EXERCISE DESCRIPTION: List every line in the data below that contains the string "height". Case counts.

SOURCE DATA:
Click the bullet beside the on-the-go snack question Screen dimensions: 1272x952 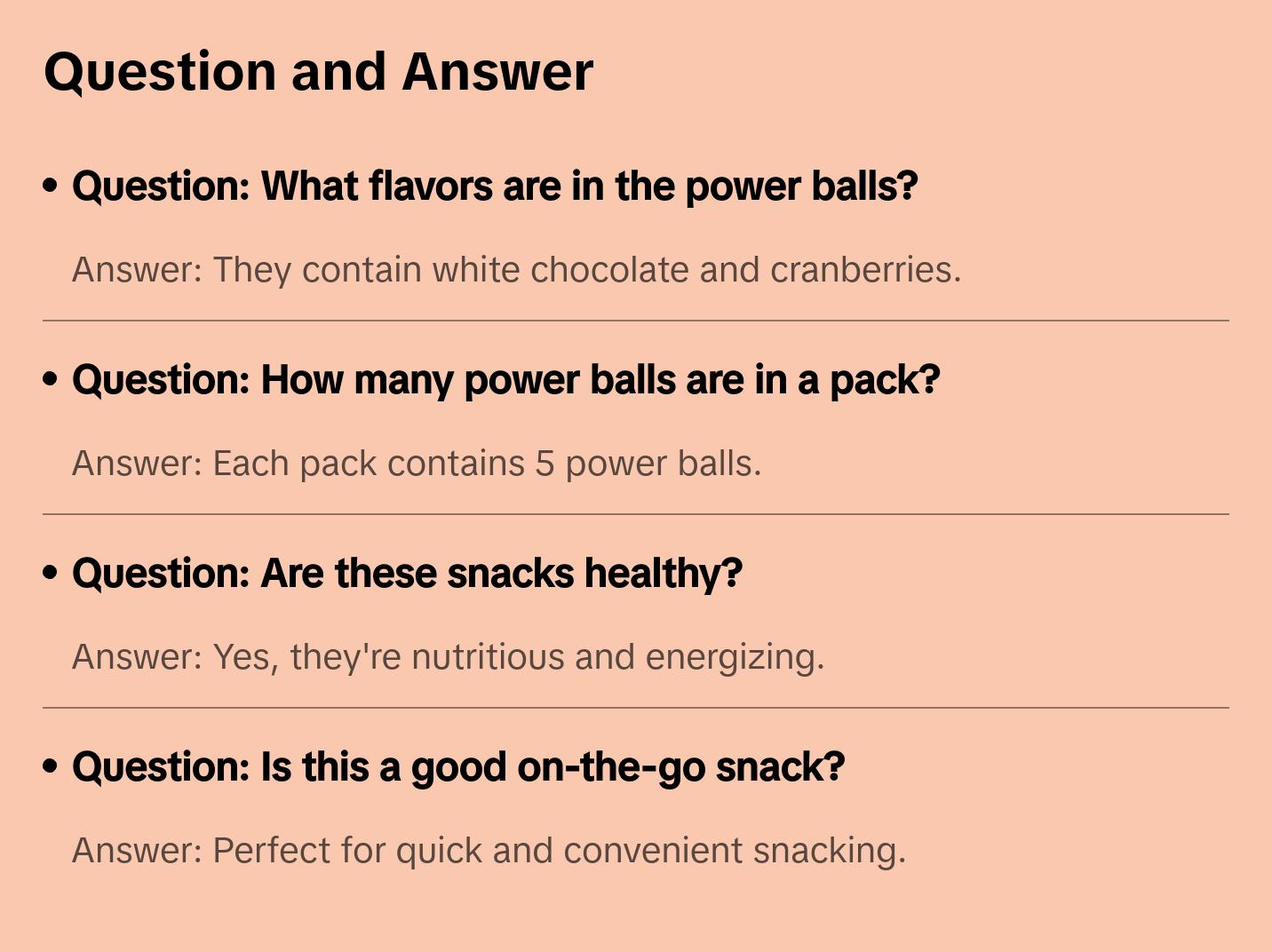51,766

* * *

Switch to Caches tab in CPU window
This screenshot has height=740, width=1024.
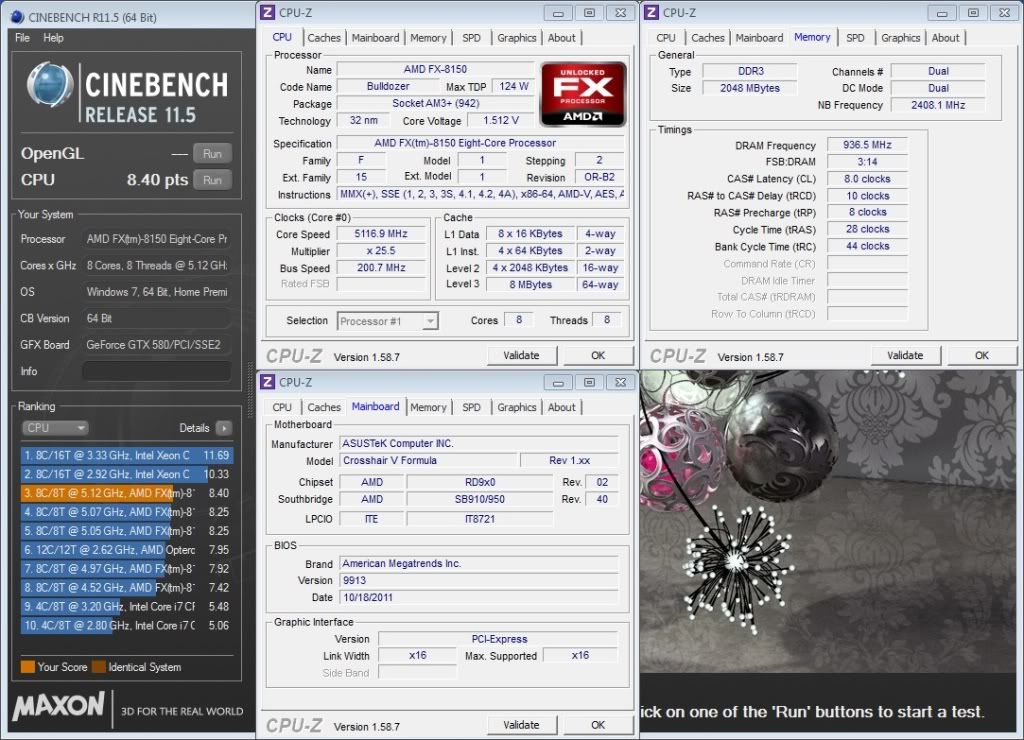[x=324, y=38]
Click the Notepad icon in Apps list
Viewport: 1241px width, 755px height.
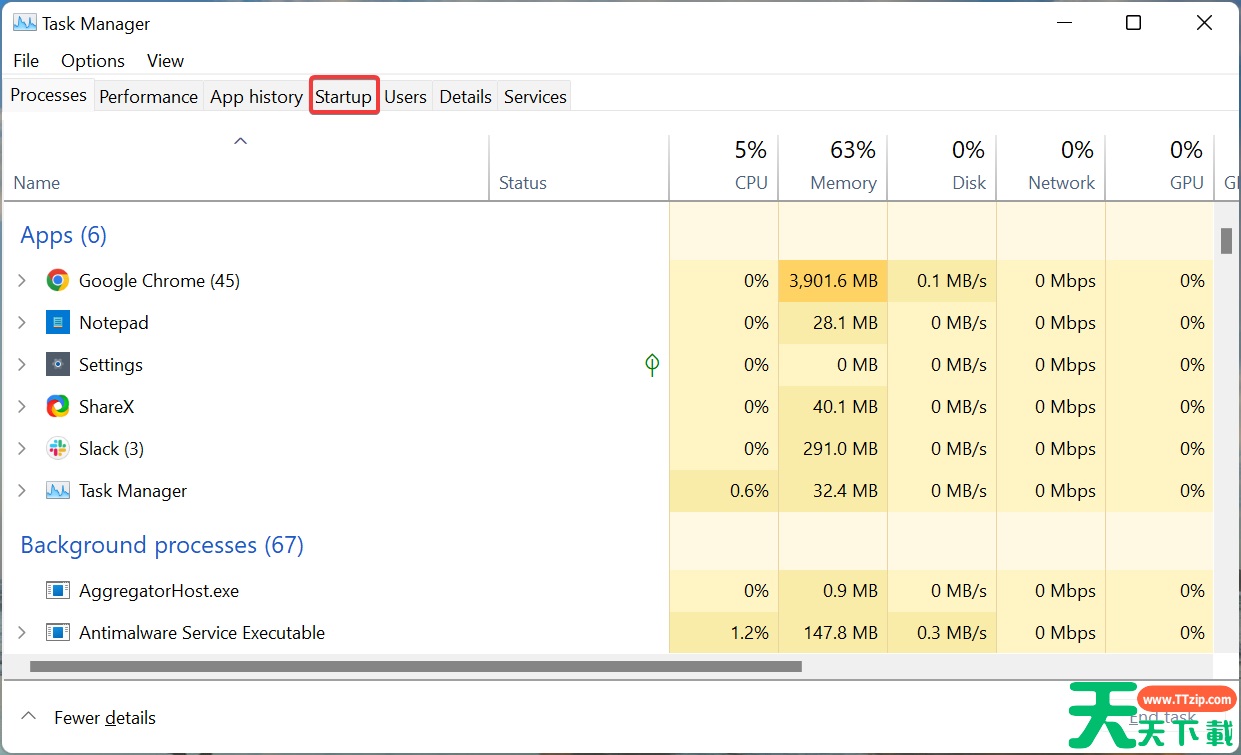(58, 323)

FINAL RESULT:
This screenshot has height=740, width=1024.
Viewport: 1241px width, 755px height.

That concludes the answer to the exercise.